Mistake #8: Lack of Innovation
Innovation is essential for progress. Yet, many managers fall into the trap of sticking to the same old routine, fearing change and missing out on opportunities for growth. Embrace the spirit of innovation and encourage your team to think outside the box.
Think of companies that are famous for their innovation — Apple comes to mind for me. A common trait of these organizations is a commitment to pushing boundaries, which often results in industry-wide disruption. For Apple specifically, their ongoing pursuit of innovation has revolutionized technology and transformed the way we live and work on a global scale.
Look for ways you can challenge the status quo, either yourself or by encouraging new ideas from your team. Work to create an environment that nurtures creativity and experimentation. Remember, the path to success often lies in daring to be different.
Mistake #9: Underestimating Emotional Intelligence
Let’s be honest, we’ve all worked with that boss — the one who’s brilliant on a task but has zero ability to read a room or ground their team during a crisis. Being able to solve complex problems easily is great but not if you have to sacrifice having a healthy, cohesive team to do it.
Don’t fall into the trap of underestimating the importance of emotional intelligence in leadership. If you do, it can lead to a veneer of success with a hollow, disengaged team under the surface.
Mistake #10: Managing Tasks, Not Empowering Individuals
If you’re in leadership, you owe it to yourself and your team to ask yourself this question: Do you want to be a project manager or a people manager? The two are very different roles with different requirements.
A common management mistake is focusing on tasks instead of empowering individuals. Being a leader isn’t about ticking off items on a checklist; it’s about recognizing the unique skills and potential of each team member and empowering them to shine.
Champions the idea that success lies in taking care of your employees and empowering them to take care of your business. You have a team for a reason — you can’t do it yourself, nor should you want to. Don’t look at your team members as cogs in a machine — see them for what they are. Valuable, strategic, insightful partners working with you to achieve a common goal.

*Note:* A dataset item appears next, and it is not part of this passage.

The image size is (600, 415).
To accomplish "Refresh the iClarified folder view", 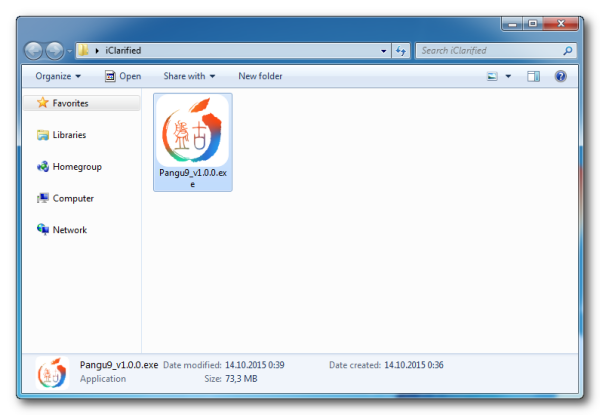I will click(401, 50).
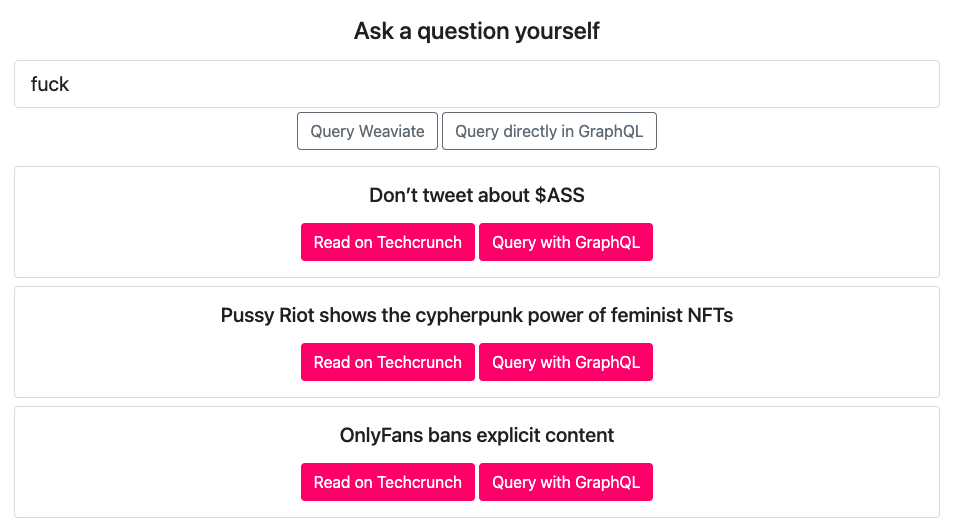Click "OnlyFans bans explicit content" headline
The width and height of the screenshot is (957, 531).
coord(476,435)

Wrap-up: Avoid These Management Pitfalls for a Successful 2023
So, there you have it, the top 10 management mistakes you should avoid to ensure leadership success.
Remember, the path to effective management isn’t paved with micromanagement, lack of feedback or neglecting EQ. Instead, it’s about fostering open communication, embracing innovation, recognizing efforts and empowering your team.
Take these lessons, apply them to your management style, and watch as your team grows into much more than just the sum of its parts.